In summary, the cognitive impairments associated with acute and gradual altitude exposure were schematized in the Wilson et al. (2009) review and remain relevant: decreased complex reaction time at medium altitudes up to 2,000–3,000 m, impairments in psychomotor abilities at 3,000–4,000 m, impairments in working memory and learning at 4,000–6,000 m, and hallucinations at extreme altitudes above 7,500 m. The study by Kryskow et al. (2013) illustrated one of the above points by showing that simple psychomotor performance in the military task of disassembling and reassembling a weapon was unaffected between 2,500 and 4,300 m, whereas complex psychomotor performance (i.e., rate of fire with a rifle) was degraded at 4,300 m, and this was most likely due to an increase in sleepiness (Kryskow et al., 2013).

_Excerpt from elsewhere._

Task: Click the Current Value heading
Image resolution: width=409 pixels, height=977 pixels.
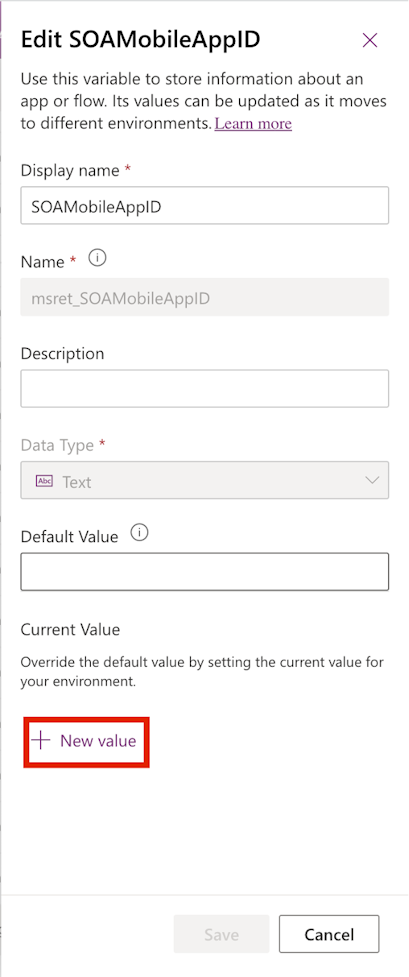Action: pos(70,629)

In the central nervous system, neurons are very sensitive to the availability of oxygen (Bailey et al., 2017), and failure of synaptic transmission can be observed within minutes of acute hypoxia (Corcoran and O’Connor, 2013). The acute effects of hypoxia on synaptic transmission are mediated primarily by alterations in ion fluxes across membranes, presynaptic effects of adenosine and other actions at glutamatergic receptors (Corcoran and O’Connor, 2013). Several mechanisms are involved in the cognitive impairment after both acute and chronic hypoxia, such as glycolysis, the rapid increase of brain adenosine and related activation of receptors, oxidative stress, calcium overload and inflammation, but substantial differences exist in response to these in two hypoxia conditions (Massaad and Klann, 2011; Chen et al., 2018; Wang et al., 2022). With respect to adenosine receptors, genetic inactivation of A2A receptors in a model of mice prevented spatial memory impairment in an acute hypobaric hypoxia (7 days to 8,000 m) (Chen et al., 2018). During chronic hypoxia, the mechanisms of oxidative stress and inflammation are somewhat different from those of acute hypoxia, and some signaling pathways mediated by transcription factors are involved (Wang et al., 2022). In addition, there are also mechanisms acting specifically in the chronic stage of hypoxia, with adaptive responses. These involve an increase in Hb concentration and hematocrit (after upregulation of erythropoietin), angiogenesis, and adaptive mitochondrial responses.

Finally, the brain is a high-flow organ that depends on acute increases in regional blood flow and oxygen supply to sustain increases in neuronal activity, a process known as neurovascular coupling. Partial pressure of carbon dioxide in arterial blood and/or acid-base status (i.e., alkalosis) was found to influence not only cerebrovascular hemodynamics but also cognitive performance (Friend et al., 2019; Leacy et al., 2019).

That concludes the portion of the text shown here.